Ого! Скорее всего, карточный долг, и Три Цветка использует наше давнее знакомство, чтобы кокетством и мольбами отделаться от обязательств и как-то выкрутиться.
— Я не знаю такой.
— Она была совсем ребенком, когда ты ушел.
Снова многозначительная тяжесть на последнем слове. Но меня уже тошнило от ее высокомерия, от всего того, что она символизировала, от лица Дыма с ободранной кожей, неотвязно плавающего в сознании.
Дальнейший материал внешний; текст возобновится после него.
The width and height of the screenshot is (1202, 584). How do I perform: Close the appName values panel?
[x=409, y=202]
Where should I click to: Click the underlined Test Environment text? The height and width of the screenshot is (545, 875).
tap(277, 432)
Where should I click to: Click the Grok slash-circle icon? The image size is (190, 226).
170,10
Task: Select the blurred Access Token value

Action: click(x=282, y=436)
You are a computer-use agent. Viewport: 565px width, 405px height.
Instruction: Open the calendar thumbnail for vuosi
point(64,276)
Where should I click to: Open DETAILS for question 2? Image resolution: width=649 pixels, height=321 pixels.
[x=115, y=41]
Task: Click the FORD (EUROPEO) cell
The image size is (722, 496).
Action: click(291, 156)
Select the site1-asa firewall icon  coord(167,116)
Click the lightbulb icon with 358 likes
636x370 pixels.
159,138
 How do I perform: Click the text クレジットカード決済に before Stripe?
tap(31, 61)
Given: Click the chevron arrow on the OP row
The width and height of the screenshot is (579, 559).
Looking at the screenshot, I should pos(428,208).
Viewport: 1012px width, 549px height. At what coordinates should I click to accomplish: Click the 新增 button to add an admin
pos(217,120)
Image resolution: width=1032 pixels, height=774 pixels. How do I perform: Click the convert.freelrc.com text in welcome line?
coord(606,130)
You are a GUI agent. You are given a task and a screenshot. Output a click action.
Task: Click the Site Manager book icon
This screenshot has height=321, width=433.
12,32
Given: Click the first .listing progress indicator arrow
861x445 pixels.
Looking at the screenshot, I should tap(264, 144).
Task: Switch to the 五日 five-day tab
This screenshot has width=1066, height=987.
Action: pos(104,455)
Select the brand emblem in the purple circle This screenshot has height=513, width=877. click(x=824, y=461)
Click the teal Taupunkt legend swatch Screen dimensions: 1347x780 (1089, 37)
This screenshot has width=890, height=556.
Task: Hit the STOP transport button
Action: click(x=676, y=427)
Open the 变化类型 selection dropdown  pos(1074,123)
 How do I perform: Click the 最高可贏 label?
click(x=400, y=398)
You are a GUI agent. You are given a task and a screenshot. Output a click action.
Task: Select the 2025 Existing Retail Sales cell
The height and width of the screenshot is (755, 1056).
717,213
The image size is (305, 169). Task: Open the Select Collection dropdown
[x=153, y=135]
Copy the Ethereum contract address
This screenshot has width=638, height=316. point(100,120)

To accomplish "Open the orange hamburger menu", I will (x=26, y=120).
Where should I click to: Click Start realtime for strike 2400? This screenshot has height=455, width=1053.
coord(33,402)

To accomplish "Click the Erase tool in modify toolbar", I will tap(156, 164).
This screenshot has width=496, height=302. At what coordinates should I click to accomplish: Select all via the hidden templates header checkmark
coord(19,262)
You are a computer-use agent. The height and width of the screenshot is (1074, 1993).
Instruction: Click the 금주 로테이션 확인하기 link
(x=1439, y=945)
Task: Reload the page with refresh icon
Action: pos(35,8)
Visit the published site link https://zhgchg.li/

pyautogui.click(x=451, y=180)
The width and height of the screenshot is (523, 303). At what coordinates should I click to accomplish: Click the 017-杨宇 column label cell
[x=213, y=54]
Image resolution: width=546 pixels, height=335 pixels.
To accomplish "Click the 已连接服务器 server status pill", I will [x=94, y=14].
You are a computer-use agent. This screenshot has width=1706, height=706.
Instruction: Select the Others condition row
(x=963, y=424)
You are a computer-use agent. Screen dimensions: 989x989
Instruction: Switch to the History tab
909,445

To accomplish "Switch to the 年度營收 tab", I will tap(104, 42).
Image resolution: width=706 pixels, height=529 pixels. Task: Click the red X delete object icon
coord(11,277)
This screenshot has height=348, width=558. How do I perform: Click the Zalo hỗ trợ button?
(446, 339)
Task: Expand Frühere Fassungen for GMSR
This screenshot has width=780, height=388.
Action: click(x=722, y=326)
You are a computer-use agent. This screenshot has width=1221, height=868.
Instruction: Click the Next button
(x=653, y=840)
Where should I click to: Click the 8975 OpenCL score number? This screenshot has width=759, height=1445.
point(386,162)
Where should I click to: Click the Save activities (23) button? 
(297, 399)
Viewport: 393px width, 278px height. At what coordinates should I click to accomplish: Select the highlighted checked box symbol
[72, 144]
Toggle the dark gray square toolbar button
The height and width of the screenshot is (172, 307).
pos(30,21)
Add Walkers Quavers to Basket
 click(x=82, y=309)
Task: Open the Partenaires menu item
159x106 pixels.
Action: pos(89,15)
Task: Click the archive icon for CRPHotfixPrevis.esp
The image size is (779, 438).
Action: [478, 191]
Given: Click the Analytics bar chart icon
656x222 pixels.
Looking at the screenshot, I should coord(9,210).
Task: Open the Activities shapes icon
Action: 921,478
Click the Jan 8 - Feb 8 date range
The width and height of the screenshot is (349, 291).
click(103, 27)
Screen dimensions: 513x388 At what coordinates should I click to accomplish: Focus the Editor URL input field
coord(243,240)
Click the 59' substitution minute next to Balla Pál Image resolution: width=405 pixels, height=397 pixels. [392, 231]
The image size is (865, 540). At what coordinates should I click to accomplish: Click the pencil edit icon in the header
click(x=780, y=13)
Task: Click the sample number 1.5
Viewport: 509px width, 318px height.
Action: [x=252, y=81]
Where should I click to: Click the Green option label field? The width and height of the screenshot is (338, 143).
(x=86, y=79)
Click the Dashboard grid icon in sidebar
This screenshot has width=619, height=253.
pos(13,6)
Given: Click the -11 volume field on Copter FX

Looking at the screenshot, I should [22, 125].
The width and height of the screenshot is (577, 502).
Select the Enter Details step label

Впрочем, я смягчил голос:
— Леди, очевидно, вам что-то понадобилось. Вы полагаете, что, оскорбляя меня, скорее добьетесь цели?
Пауза.
— Ты прав, — неожиданно признала она. — Я пытаюсь отыскать Четыре Цветка. Она исчезла три дня назад, предположительно, похищена на Лесном рынке.
— Предположительно?
— Ее горничная услышала приглушенный вскрик, обернулась, но госпожа уже исчезла.
Я вопросительно поднял бровь, и гостья разом вспыхнула:
— Горничную весьма тщательно допросили. Но она упорно повторяла одно и то же.